* [REQUIREMENTS] Render the rows as a JSON list of strings, one string per line and no strings for blank lines, starting with the line that contains "is (1024, 538)." and going on through the end of the rows. Leave the pictures out of the answer.

* [Word and element locating data]
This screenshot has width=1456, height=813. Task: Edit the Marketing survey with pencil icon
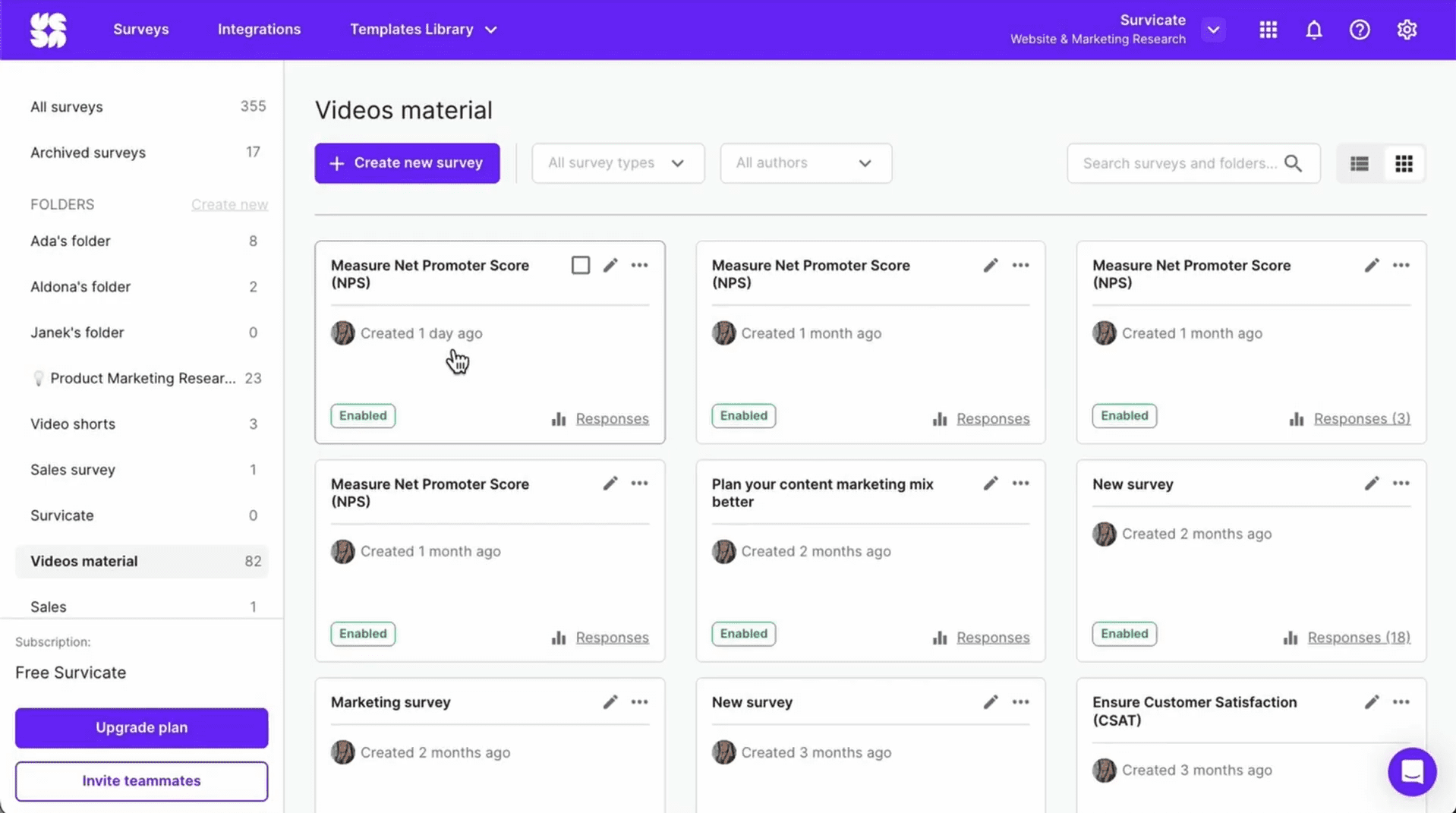click(x=610, y=702)
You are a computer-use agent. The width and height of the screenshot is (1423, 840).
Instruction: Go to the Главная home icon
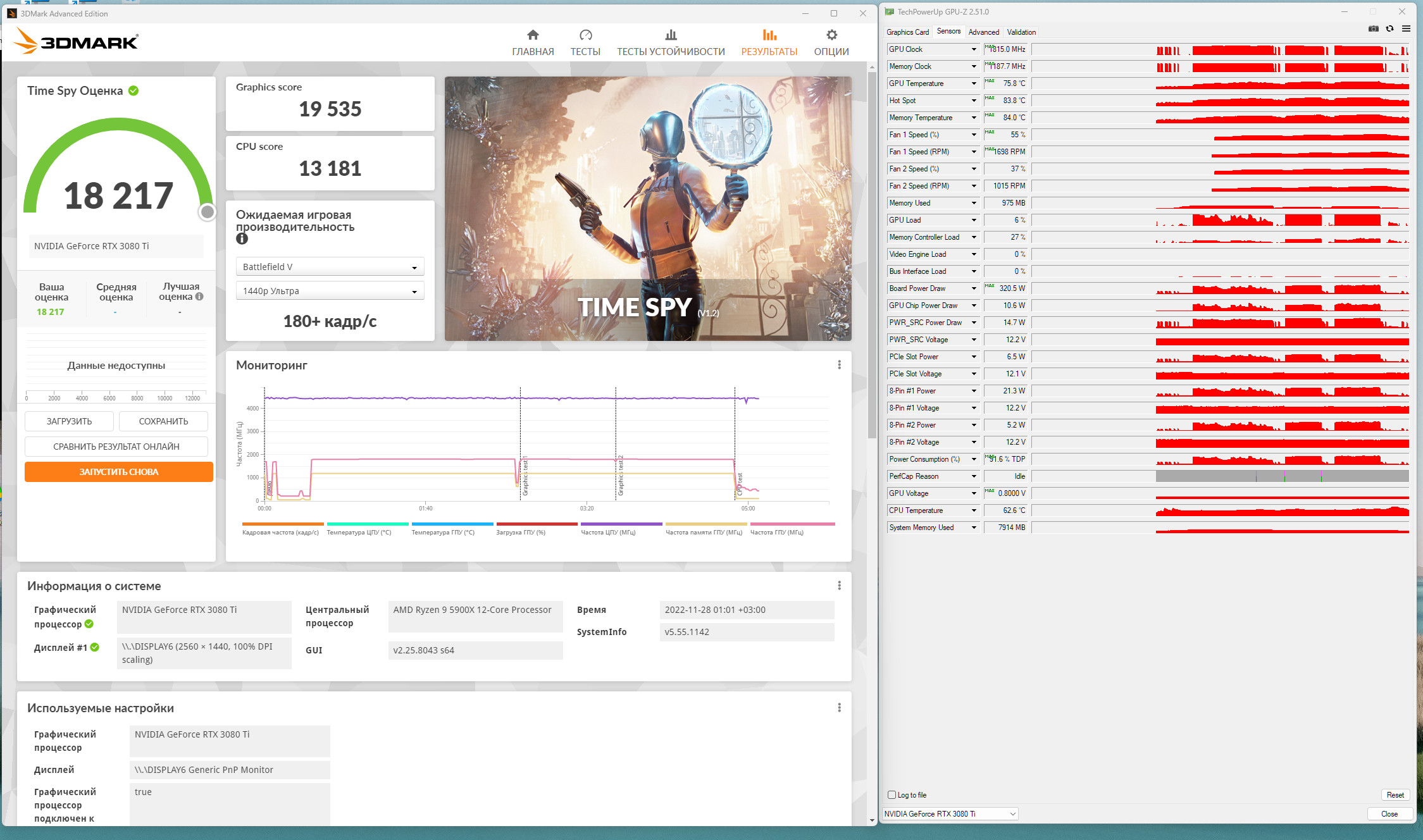pyautogui.click(x=533, y=35)
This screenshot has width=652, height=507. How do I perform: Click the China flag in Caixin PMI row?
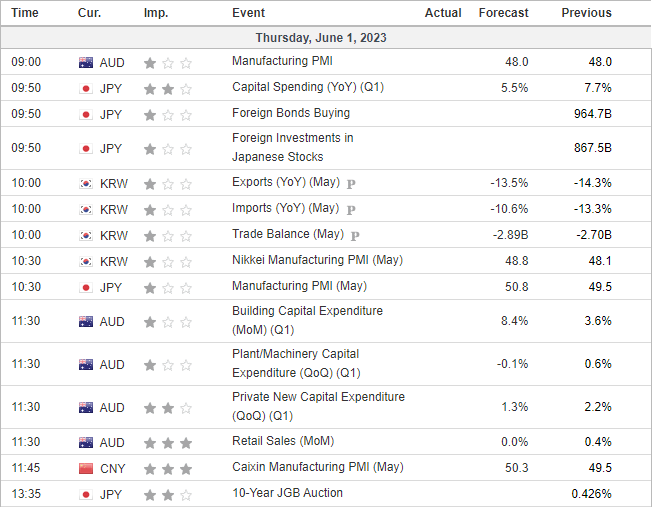click(86, 469)
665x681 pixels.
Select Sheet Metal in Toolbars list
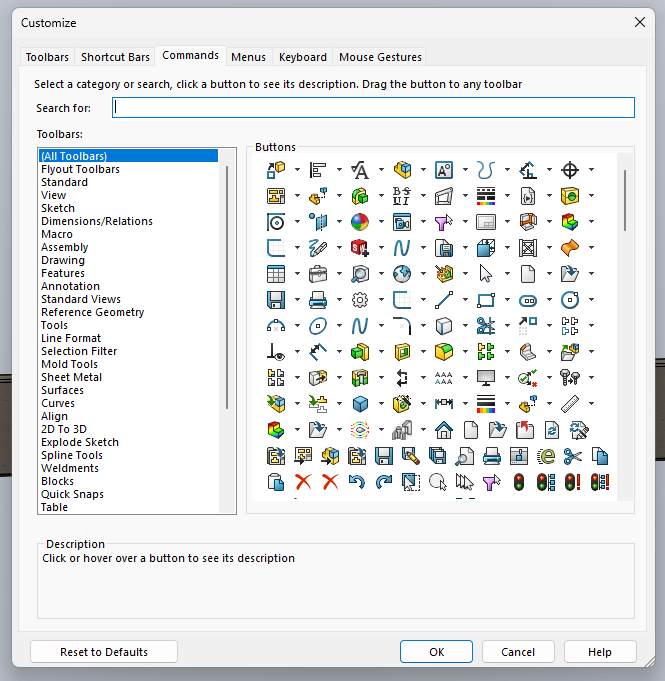71,377
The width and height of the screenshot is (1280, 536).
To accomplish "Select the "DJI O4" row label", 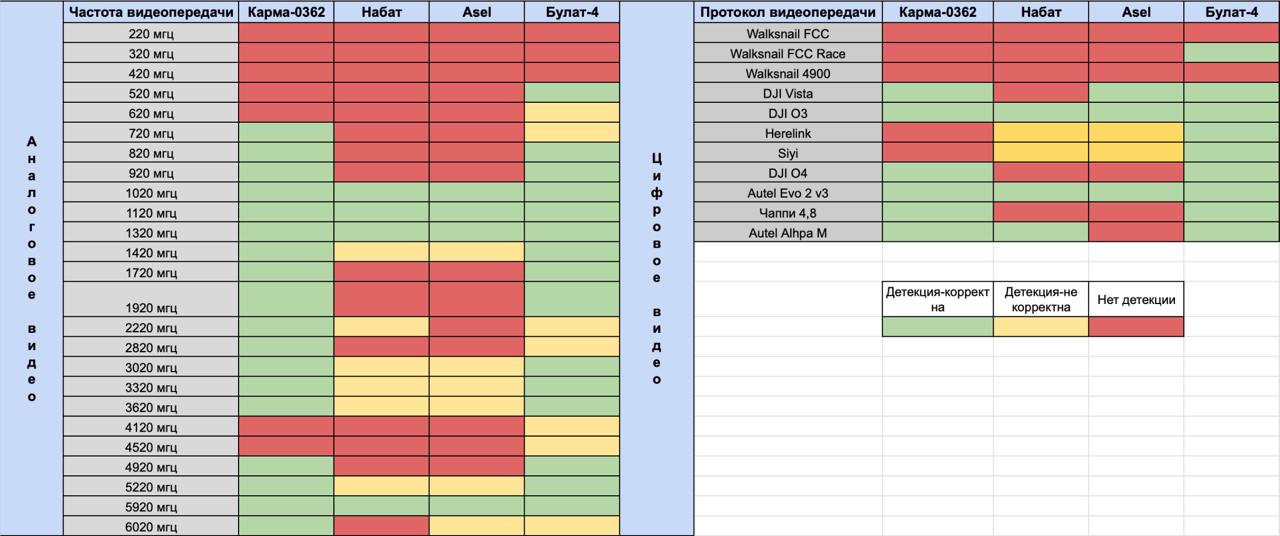I will click(x=788, y=173).
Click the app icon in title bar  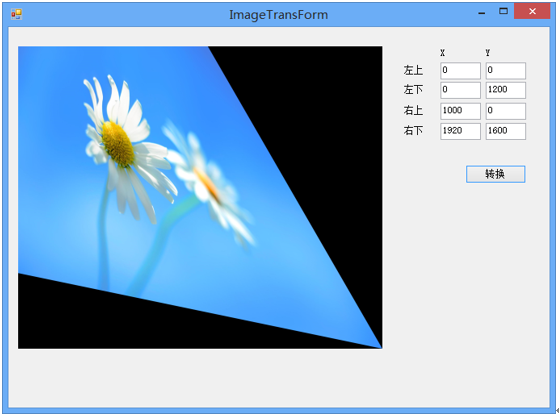click(16, 14)
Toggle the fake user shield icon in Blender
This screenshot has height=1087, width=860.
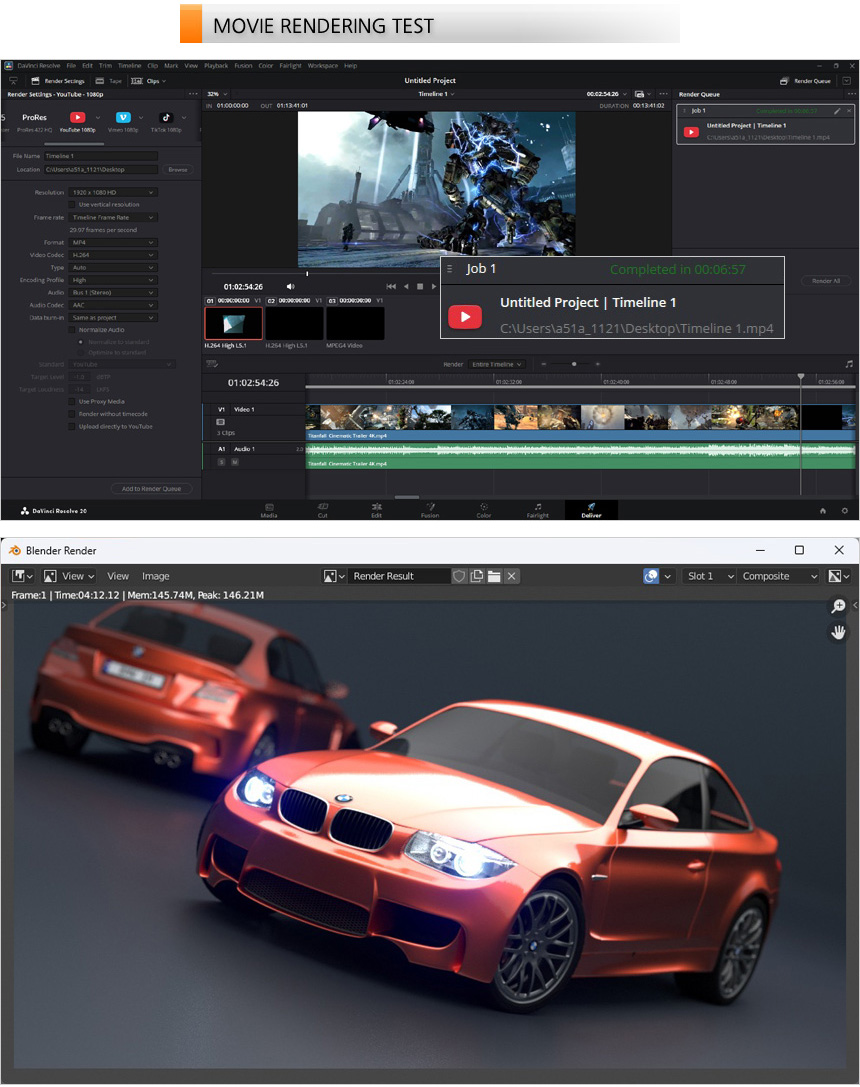(460, 576)
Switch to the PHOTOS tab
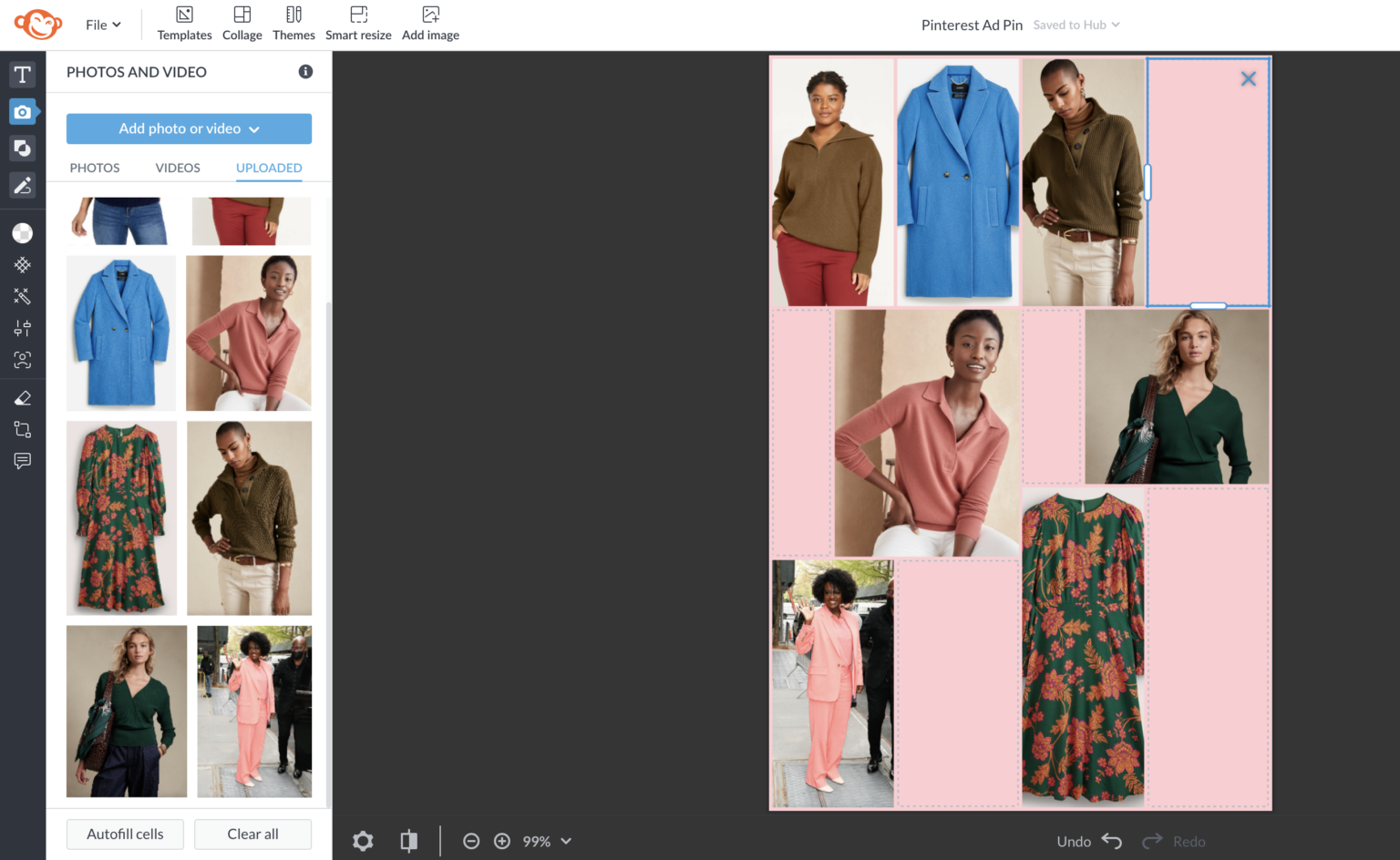 point(95,168)
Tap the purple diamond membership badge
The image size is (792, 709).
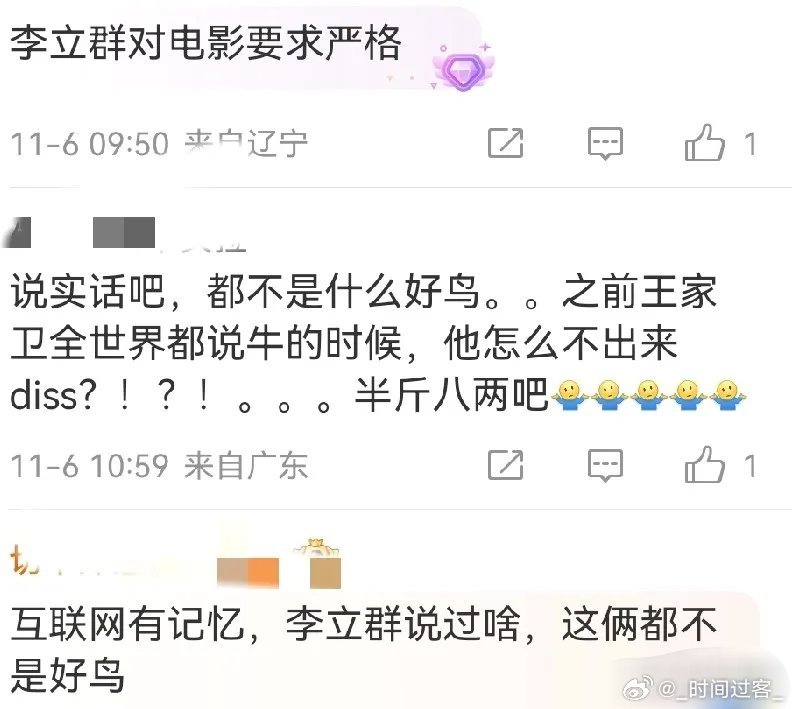(x=463, y=69)
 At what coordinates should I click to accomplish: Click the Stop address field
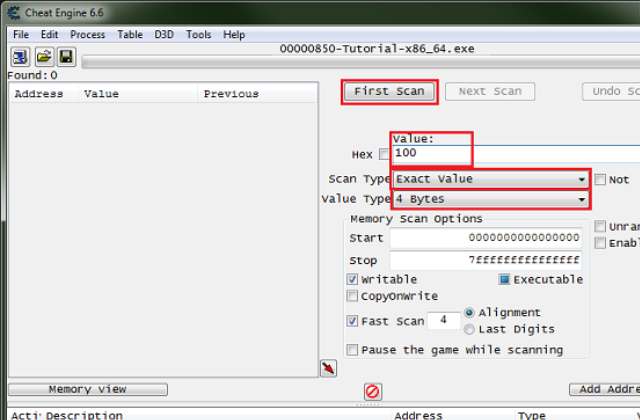485,260
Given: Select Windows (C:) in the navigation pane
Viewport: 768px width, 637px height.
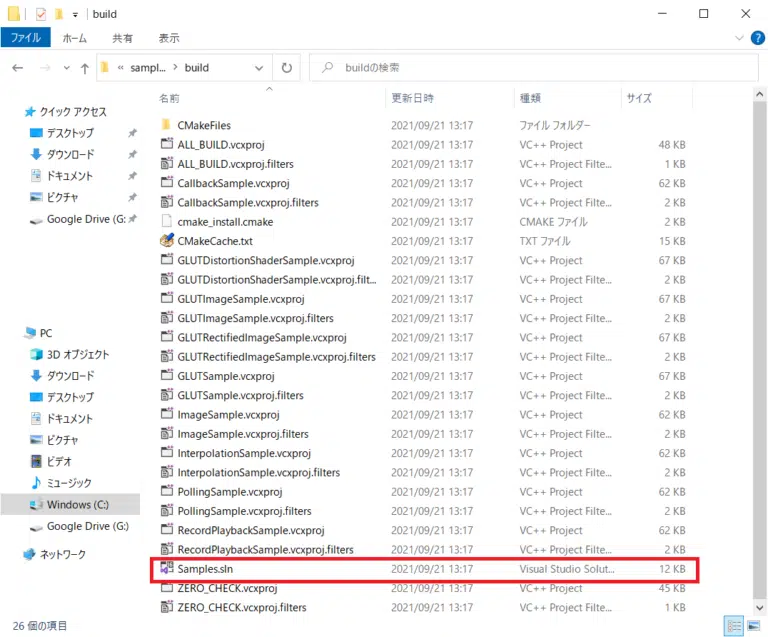Looking at the screenshot, I should pyautogui.click(x=78, y=505).
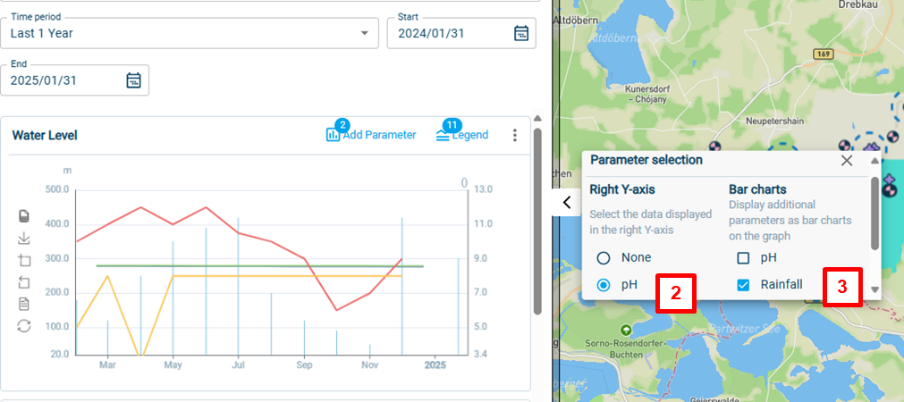Select the pH radio for Right Y-axis
The height and width of the screenshot is (402, 904).
point(603,285)
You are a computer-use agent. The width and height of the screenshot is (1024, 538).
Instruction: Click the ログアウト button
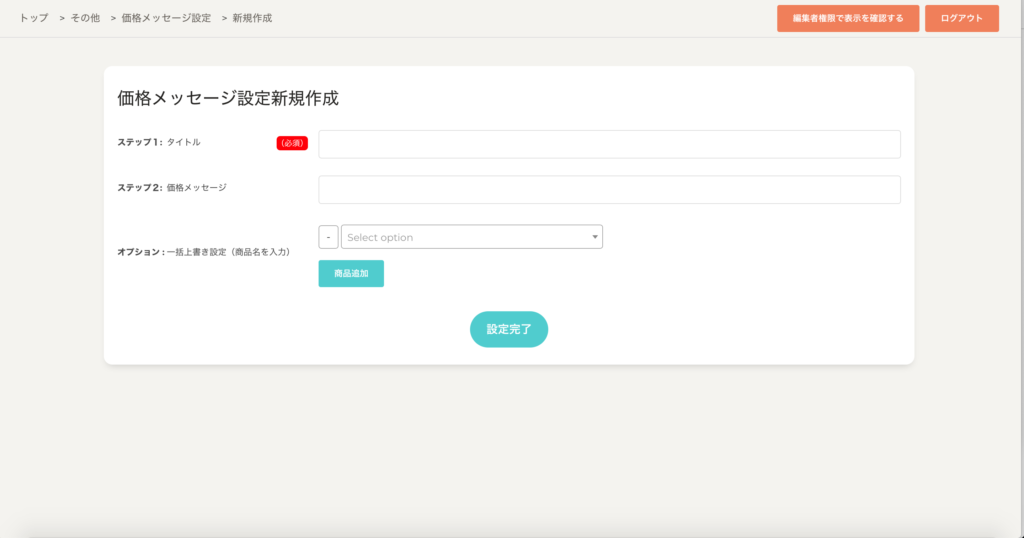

* [SOLVED PROBLEM]
[
  "You are a computer-use agent. The width and height of the screenshot is (1024, 538).",
  "Instruction: Click the ログアウト button"
]